## TEXT SHOWN
--------------------
The Mexican Open or Mexico International is an international badminton competition held in Mexico.

The Mexican Open has been held together with the Mexican National Championship of Badminton which main difference is that foreign players can participate in the former competition, while the latter is just reserved for Mexican badminton players. The original intention was that both tournaments would be held annually; however, due to different circumstances it has not always been this the case.

The first tournament was organised by the Mexican Association of Badminton and the Centro Deportivo Chapultepec in 1949 as the Mexico City International Tournament; there were four more editions held in 1952, 1958, 1959 and 1961.

In 1964, the Mexican Association of Badminton changed its official name to the Mexican National Open Championship.

In 2009, the Mexican Association of Badminton decided to start counting the tournaments again; hence, the Mexican Open of 2014 is considered as the fifth Mexican Open.
--------------------
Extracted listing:
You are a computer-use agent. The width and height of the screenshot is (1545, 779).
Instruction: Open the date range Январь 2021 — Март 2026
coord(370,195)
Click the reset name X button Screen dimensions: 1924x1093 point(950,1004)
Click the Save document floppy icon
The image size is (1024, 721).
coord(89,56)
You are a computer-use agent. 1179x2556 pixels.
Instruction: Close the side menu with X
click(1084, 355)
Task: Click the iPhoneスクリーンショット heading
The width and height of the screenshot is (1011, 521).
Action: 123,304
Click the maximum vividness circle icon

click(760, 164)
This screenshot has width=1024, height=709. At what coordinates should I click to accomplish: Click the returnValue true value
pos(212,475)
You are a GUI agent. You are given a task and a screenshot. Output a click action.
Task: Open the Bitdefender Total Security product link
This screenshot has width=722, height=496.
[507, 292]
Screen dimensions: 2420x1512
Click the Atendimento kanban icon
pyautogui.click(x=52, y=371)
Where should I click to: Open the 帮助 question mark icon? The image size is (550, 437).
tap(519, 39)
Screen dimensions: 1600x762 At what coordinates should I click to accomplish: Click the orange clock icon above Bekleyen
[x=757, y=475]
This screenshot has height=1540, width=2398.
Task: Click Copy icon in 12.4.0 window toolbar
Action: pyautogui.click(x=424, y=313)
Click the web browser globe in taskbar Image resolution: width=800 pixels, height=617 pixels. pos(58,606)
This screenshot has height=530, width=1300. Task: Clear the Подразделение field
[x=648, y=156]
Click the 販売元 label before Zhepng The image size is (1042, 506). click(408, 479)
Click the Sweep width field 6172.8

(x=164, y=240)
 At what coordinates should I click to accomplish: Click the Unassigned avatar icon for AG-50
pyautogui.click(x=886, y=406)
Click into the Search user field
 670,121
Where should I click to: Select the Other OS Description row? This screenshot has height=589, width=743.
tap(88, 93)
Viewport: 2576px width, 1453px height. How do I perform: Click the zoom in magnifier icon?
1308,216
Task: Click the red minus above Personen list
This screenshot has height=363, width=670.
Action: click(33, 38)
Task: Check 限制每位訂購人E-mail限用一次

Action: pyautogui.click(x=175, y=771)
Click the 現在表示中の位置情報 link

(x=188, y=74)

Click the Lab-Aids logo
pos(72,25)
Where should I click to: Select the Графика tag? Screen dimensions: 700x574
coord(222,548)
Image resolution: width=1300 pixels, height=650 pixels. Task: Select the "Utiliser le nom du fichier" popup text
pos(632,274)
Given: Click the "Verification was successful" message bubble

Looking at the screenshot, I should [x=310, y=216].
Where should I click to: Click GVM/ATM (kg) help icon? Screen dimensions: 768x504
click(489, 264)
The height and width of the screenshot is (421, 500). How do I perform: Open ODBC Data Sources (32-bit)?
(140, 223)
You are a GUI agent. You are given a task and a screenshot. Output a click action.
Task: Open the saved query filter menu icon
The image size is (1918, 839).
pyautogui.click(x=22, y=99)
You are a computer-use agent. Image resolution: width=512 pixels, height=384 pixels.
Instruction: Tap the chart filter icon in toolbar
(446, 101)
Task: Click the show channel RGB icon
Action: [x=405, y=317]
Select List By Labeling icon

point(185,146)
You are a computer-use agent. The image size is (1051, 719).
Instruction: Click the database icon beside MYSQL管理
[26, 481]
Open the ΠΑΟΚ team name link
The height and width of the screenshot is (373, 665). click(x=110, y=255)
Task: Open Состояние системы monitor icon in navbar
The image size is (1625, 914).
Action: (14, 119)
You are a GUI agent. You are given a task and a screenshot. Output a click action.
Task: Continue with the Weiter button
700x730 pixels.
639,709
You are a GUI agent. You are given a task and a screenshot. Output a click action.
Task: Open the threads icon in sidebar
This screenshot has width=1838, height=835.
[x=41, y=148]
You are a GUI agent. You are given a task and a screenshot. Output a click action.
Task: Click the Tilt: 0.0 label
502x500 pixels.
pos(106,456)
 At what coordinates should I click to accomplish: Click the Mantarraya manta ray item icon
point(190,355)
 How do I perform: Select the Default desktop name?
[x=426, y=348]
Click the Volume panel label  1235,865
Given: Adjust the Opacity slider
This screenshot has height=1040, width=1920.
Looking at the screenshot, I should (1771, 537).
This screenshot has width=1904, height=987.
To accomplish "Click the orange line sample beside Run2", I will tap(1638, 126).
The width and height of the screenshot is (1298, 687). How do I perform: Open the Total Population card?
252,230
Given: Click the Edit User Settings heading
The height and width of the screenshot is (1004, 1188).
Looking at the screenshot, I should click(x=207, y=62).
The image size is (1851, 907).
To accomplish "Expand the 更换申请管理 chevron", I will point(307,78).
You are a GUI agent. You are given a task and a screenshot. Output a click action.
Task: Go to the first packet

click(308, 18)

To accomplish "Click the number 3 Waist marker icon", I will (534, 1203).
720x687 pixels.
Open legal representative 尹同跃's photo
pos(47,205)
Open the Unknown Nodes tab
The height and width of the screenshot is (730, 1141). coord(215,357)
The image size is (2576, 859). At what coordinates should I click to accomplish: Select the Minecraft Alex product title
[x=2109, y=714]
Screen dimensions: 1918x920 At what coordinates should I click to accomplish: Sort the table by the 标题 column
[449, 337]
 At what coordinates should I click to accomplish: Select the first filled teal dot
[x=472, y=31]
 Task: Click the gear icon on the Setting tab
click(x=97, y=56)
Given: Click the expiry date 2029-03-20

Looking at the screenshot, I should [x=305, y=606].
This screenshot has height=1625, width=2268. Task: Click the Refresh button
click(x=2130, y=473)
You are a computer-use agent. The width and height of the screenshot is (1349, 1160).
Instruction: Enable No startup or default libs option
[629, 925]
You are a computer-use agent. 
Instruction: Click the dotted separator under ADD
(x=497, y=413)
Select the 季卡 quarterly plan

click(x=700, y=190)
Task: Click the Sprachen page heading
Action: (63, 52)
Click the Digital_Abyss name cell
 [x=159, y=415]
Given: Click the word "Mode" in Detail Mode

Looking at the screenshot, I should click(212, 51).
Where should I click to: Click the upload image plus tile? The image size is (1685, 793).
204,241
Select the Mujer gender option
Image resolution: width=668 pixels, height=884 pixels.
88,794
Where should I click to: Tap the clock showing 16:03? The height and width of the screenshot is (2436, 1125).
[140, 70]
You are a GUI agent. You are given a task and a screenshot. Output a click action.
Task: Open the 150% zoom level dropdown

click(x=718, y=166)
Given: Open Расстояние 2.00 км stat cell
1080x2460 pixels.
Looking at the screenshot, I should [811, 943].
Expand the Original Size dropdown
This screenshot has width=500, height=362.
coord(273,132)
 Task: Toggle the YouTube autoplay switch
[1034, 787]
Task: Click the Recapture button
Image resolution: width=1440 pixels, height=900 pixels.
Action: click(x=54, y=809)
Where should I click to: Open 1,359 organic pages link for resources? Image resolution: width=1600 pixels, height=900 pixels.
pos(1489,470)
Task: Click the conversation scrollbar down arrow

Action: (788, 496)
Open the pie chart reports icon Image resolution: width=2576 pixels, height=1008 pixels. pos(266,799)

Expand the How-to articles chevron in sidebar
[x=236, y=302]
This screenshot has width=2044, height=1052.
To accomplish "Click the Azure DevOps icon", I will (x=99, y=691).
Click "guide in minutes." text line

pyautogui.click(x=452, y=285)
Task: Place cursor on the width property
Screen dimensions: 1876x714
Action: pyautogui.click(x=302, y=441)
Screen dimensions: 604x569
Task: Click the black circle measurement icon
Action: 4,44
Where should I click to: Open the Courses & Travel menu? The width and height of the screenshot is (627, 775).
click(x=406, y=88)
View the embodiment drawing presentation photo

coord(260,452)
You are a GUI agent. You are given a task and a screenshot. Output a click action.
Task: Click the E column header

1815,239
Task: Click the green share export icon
--------------------
## TASKS
#1 According to the text on the Mexican Open, in what year was the first tournament organized?
#2 Translate this sentence from the Mexican Open text into Spanish: "The Mexican Open or Mexico International is an international badminton competition held in Mexico."
#3 Write a continuation of the Mexican Open text, starting after its final sentence.

## RESPONSE LIST
#1 1949

#2 El Abierto de México o Mexico International es una competencia internacional de bádminton que se celebra en México.

#3
The Mexican Open is one of the most important Latin American badminton competitions together with the Pan American Badminton Championships and the Pan American Games, and perhaps the oldest international tournament of badminton in Latin America.

The best Mexican players have competed in the Mexican Open, along with foreign badminton players from almost all over the World, some of whom have been already inducted to the World Badminton Hall of Fame such as Erland Kops, while some others have represented their countries in the Thomas Cup and the Uber Cup such as Tan Joe Hok, Channarong Ratanaseangsuang and Carlene Starkey, or being inducted to the Hall of Fame of their own countries such as Don Paup, Jamie Paulson, Tyna Barinaga, Dorothy O´Neil, Helen Tibbetts, and Margaret Varner.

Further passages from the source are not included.